HAM10000 Skin Lesion Classification
Model Description
This model is a fine-tuned version of a computer vision architecture (YOLO, Transformer, or CNN) trained on the HAM10000 dataset. The primary objective is the binary classification of skin lesions into two categories: Benign and Malignant. This work is part of a benchmark study evaluating modern architectures for dermatological triage.
- Task: Binary Image Classification
- Dataset: HAM10000 (Human Against Machine)
- Classes: Benign, Malignant
- Developer: NBAmine
Objective & Methodology
The goal of this project is to identify the most effective architecture for early skin cancer detection. We evaluate several models including:
- YOLO Series: v5n, v8n, 11n (Classification)
- Transformers: ViT-B/16, Swin Tiny
- CNNs: ResNet18, ConvNeXt Tiny
Training Highlights
- Input Resolution: 224x224 pixels.
- Augmentation: 180° rotations and flips to ensure rotation invariance.

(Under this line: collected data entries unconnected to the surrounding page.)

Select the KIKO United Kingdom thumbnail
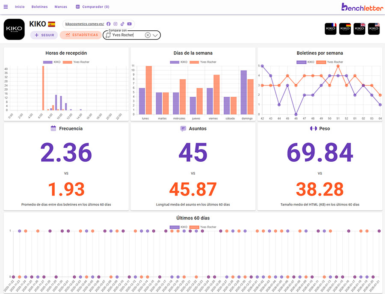 tap(360, 29)

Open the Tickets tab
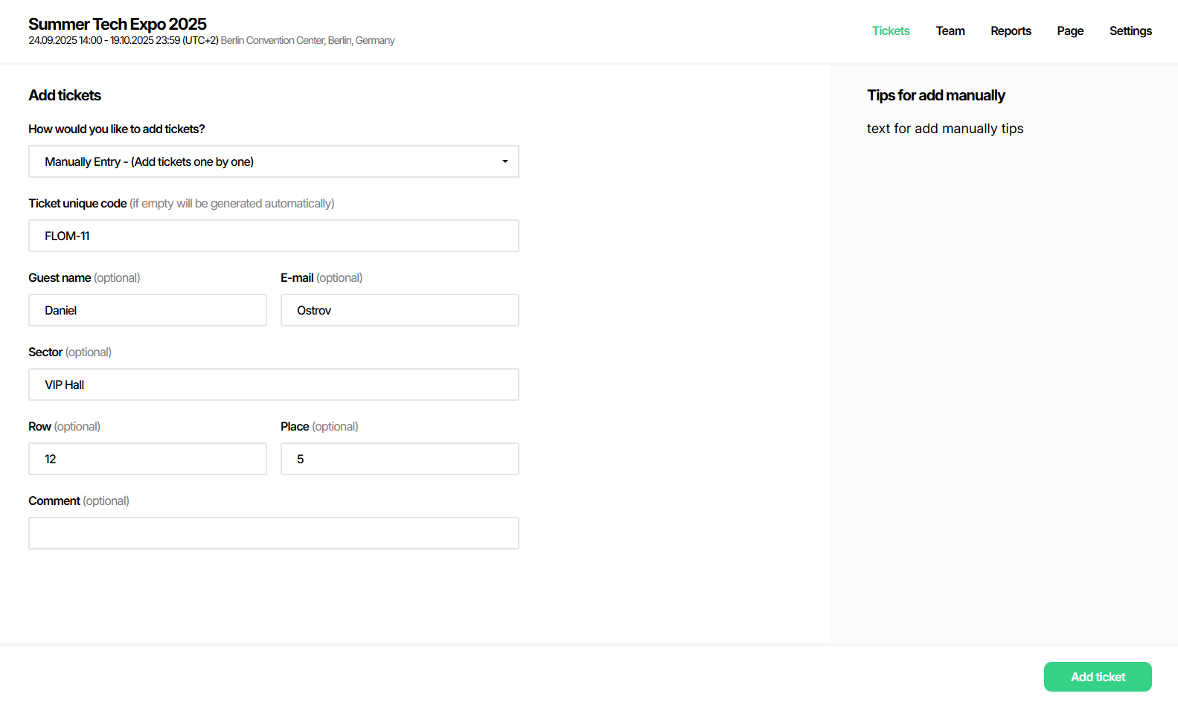(x=891, y=30)
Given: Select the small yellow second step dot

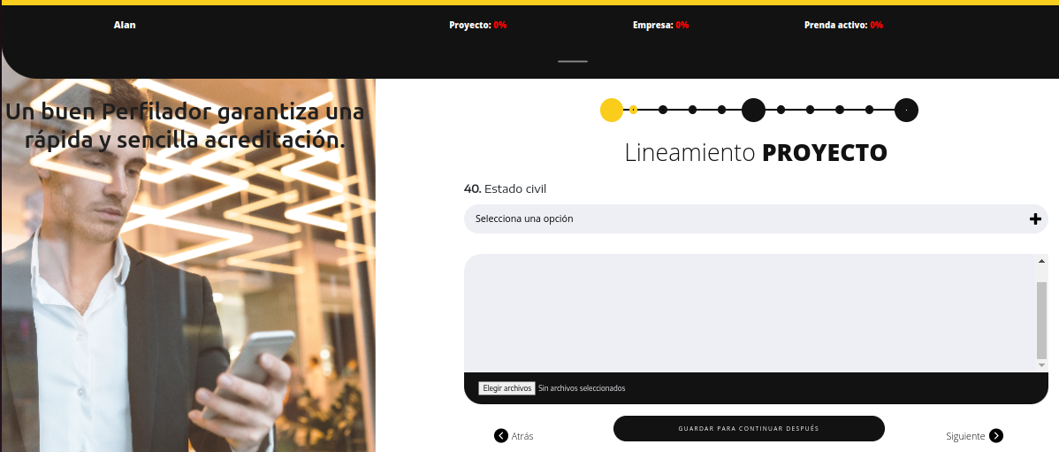Looking at the screenshot, I should point(634,110).
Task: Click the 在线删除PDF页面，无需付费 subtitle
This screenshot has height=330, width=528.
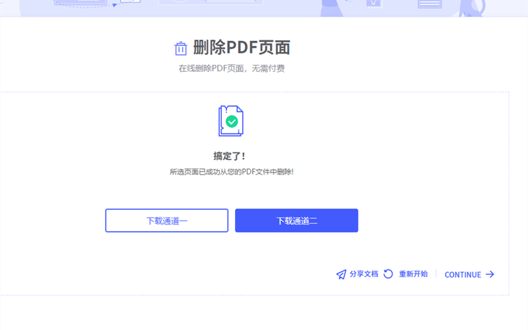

- Class Balancing: Strategic oversampling of the Malignant class to mitigate dataset imbalance and improve clinical reliability.
Evaluation Metrics
The models are evaluated with a focus on sensitivity to ensure high detection rates for malignant cases:
- Primary Metrics: Recall (Malignant class), Macro F1-Score.
- Secondary Metrics: Accuracy, Precision, Validation Loss.
Intended Use
This model is intended for research and educational purposes only. It is designed as a decision-support tool for medical imaging analysis and is not a replacement for professional clinical diagnosis by a dermatologist.